Extracting Data

1. Overview

The building blocks of the data ingestion DAG are pre-defined in GCP Airflow Foundations, such that the user only needs to configure the parameters of the data ingestion. The data ingestion follows a set of default steps:

The first step in the ingestion pipeline is to extract the data from a source and load them to a landing table in BigQuery.
The schema of the landing table is parsed and compared with the schema of the destination tables.
If any schema changes are detected, these are migrated to the destination table.
Finally, the data are upserted to the destination tables.

This can be visualized in the tree diagram bellow:

2. Config Based DAG Generation

GCP Airflow Foundations support the dynamic generation of ETL/ELT DAGs from simple, user-provided configuation files written in YAML. At minimum, the user declares in the configuration file the derised ingestion mode and the type of the data source, along with the required source tables to be ingested. Optionally, additional parameters can be provided, such us metadata naming and column mapping between the source and destination tables, among others.

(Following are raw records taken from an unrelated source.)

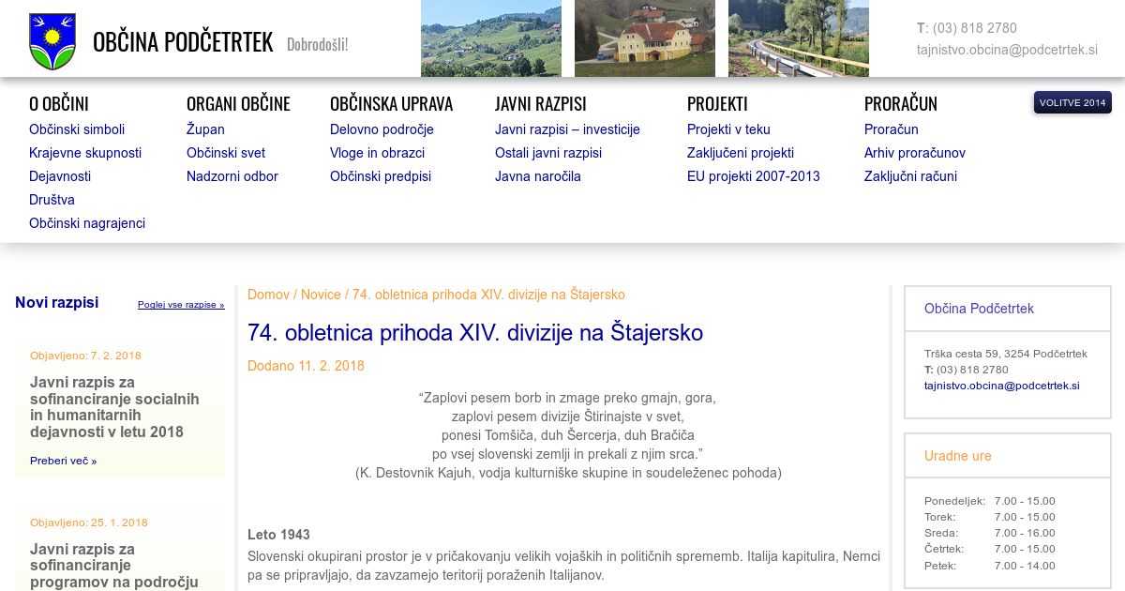The width and height of the screenshot is (1125, 591).
Task: Click the sidebar tajnistvo.obcina@podcetrtek.si email link
Action: pos(1002,386)
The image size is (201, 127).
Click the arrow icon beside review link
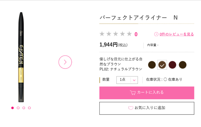156,34
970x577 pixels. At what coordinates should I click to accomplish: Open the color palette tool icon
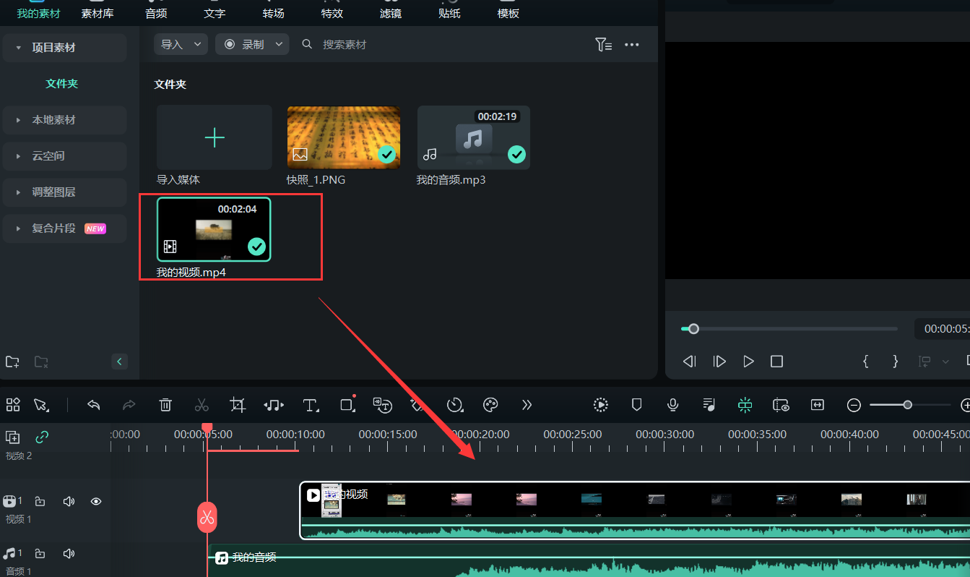tap(490, 405)
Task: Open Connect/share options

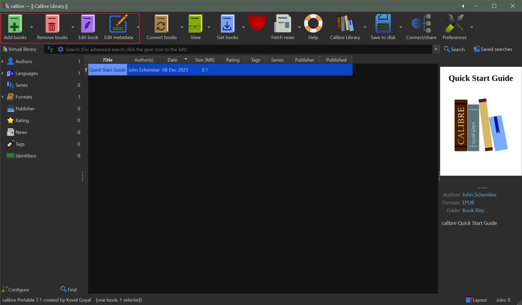Action: coord(421,24)
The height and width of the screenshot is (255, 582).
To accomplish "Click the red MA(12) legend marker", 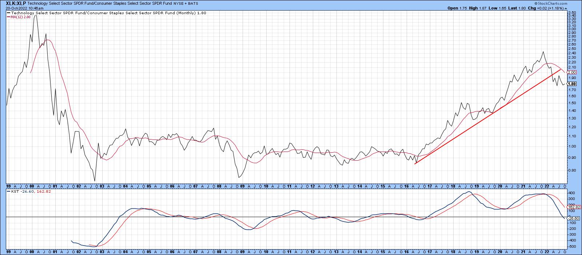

GCP Airflow Foundations will parse the information declared in the YAML file to generate the building blocks necessary for generating the DAGs for the desired data ingestion.

For a detailed description and data type of each configuration field, please refer to gcp_airflow_foundations.base_class.source_config.SourceConfig and gcp_airflow_foundations.base_class.source_table_config.SourceTableConfig for the ingestion source and tables respectively.

An example of a simple configuration file to extract marketing data from Facebook:

source:
    name: facebook_campaigns_ingestion
    source_type: FACEBOOK
    ingest_schedule: "@daily"
    start_date: "2021-01-01"
    dataset_data_name: facebook
    landing_zone_options:
        landing_zone_dataset: landing_zone
    facebook_options:
        account_lookup_scope: full
        fields: [
            "account_id",
            "campaign_id",
            "impressions",
            "spend",
            "reach",
            "clicks"]
        level: campaign
        time_increment: "1"
tables:
    - table_name: campaign_insights
        surrogate_keys: ["account_id", "campaign_id", "date_start"]
        ingestion_type: INCREMENTAL
        facebook_table_config:
            breakdowns: null
            action_breakdowns: ["action_type"]
    - table_name: campaign_insights_platform_placement
        surrogate_keys: ["account_id", "campaign_id", "date_start", "publisher_platform", "platform_position"]
        ingestion_type: INCREMENTAL
        facebook_table_config:
            breakdowns:  ["publisher_platform", "platform_position"]
            action_breakdowns: ["action_type"]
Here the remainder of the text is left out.